## FRAGMENTO SELECCIONADO
****

Hacia el
año 330, cierto filósofo de Tiro, llamado Meropio, deseoso de ver el mundo y
aumentar sus conocimientos, emprendió un viaje a las costas de Arabia.
Le
acompañaron en ese viaje dos discípulos: Frumencio y Edesio. Al regresar, el
navío en que iban tocó un puerto de Etiopía. Los nativos del país atacaron a
los marineros y ejecutaron a todos los pasajeros, excepto a los dos jóvenes,
quienes estudiaban bajo un árbol, a cierta distancia.
Cuando los
nativos los descubrieron, los llevaron a la presencia del rey, el cual residía
en Aksum, en la región de Tigray. El monarca se sintió atraído por los modales
y la ciencia de los jóvenes cristianos y al poco tiempo, nombró a Frumencio,
que era el mayor, secretario suyo, e hizo a Edesio copero de palacio. Poco antes
de morir, el rey agradeció a los dos jóvenes sus servicios y les devolvió la
libertad.

****

## DATOS PROPORCIONADOS

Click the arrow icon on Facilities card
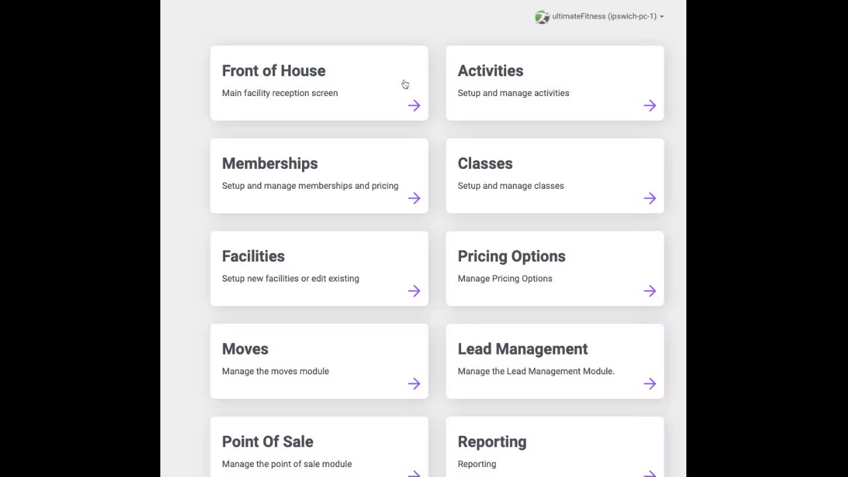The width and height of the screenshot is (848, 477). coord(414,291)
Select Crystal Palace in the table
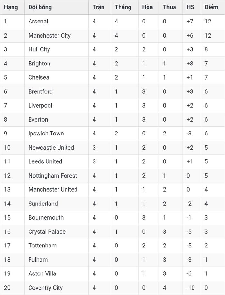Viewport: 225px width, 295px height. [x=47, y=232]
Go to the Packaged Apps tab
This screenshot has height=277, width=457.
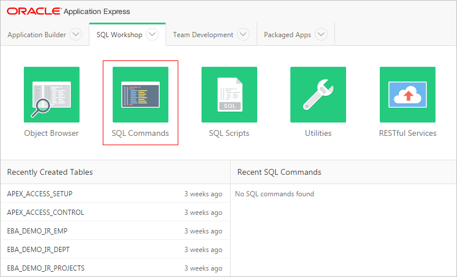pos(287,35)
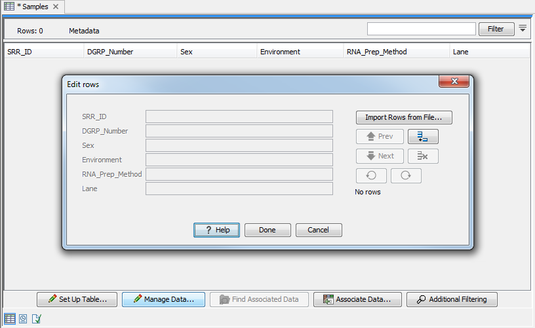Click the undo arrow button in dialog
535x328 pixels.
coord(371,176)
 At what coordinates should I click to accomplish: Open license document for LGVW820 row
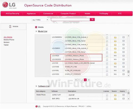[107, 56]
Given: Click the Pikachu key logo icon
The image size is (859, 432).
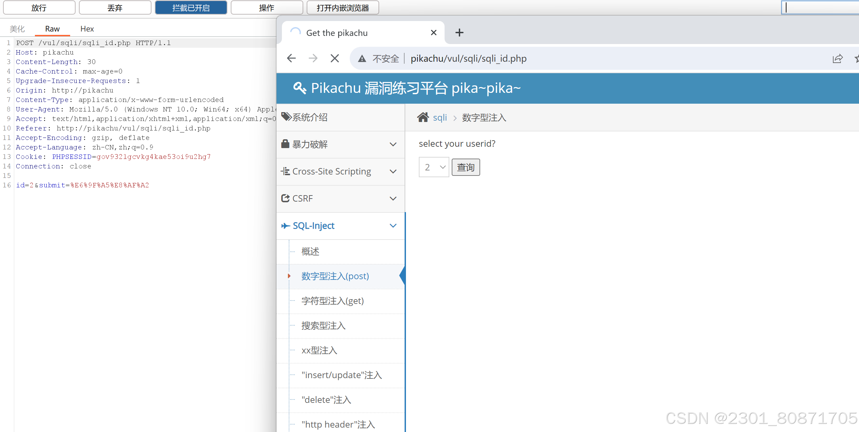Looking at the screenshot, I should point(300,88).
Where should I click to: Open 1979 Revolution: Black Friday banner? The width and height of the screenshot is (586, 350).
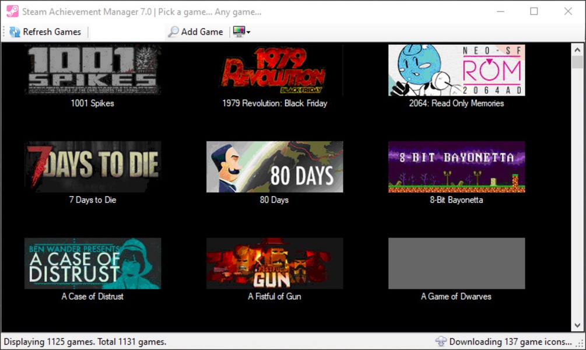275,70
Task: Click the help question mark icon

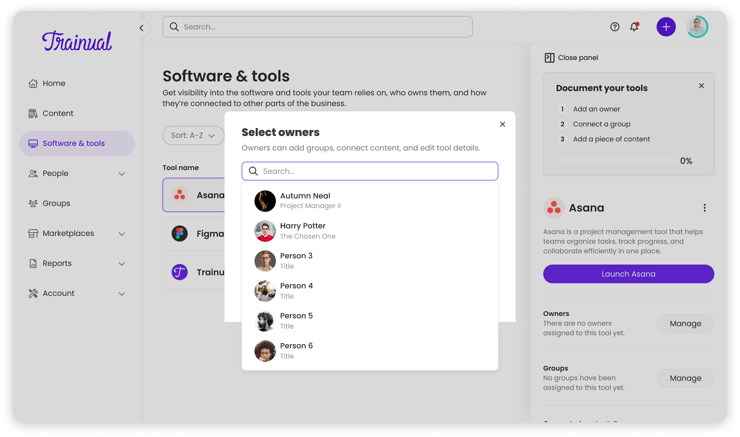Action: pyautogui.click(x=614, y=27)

****

## INSTRUCCIONES
1 > Responde estas preguntas sobre el texto acerca de Frumencio y Edesio:
(a) ¿De qué ciudad era el filósofo Meropio?
(b) ¿Dónde residía el rey ante el que llevaron a los jóvenes?
(c) ¿Qué cargo le dio el rey a Edesio?
2 > Retoma el relato sobre Frumencio y Edesio a partir de su última oración.
Las filas forman un material aparte del texto.

## RESPUESTAS POR TAREA
1 >
(a) De Tiro.
(b) En Aksum, en la región de Tigray.
(c) El de copero de palacio.

2 >
La reina,
que ocupó la regencia durante la minoría de su hijo mayor, pidió a Frumencio y
Edesio que se quedasen a su servicio. Frumencio, que tenía a su cargo la administración,
persuadió a ciertos mercaderes cristianos para que se estableciesen en el país;
no sólo obtuvo permiso de la reina para que practicasen libremente su religión,
sino que, con el ejemplo de su propio fervor, era un modelo viviente para los
infieles.
Cuando los
dos hijos del rey tomaron en sus manos las riendas del gobierno, Frumencio y
Edesio renunciaron a sus cargos, a pesar de los ruegos de los monarcas.
Edesio
volvió a Tiro; ahí recibió la ordenación sacerdotal y refirió sus aventuras a
Rufino, quien las consignó en su «Historia de la Iglesia». Por su parte,
Frumencio, cuyo principal deseo consistía en convertir a los etíopes, fue a
Alejandría a pedir al obispo san Atanasio que enviase un pastor a los etíopes.
San
Atanasio, juzgando que Frumencio era el más capacitado para llevar a cabo la
obra que había comenzado, le consagró obispo. Tal fue el principio de las
relaciones de los cristianos de Etiopía con la Iglesia de Alejandría, que
persisten aún en nuestros días.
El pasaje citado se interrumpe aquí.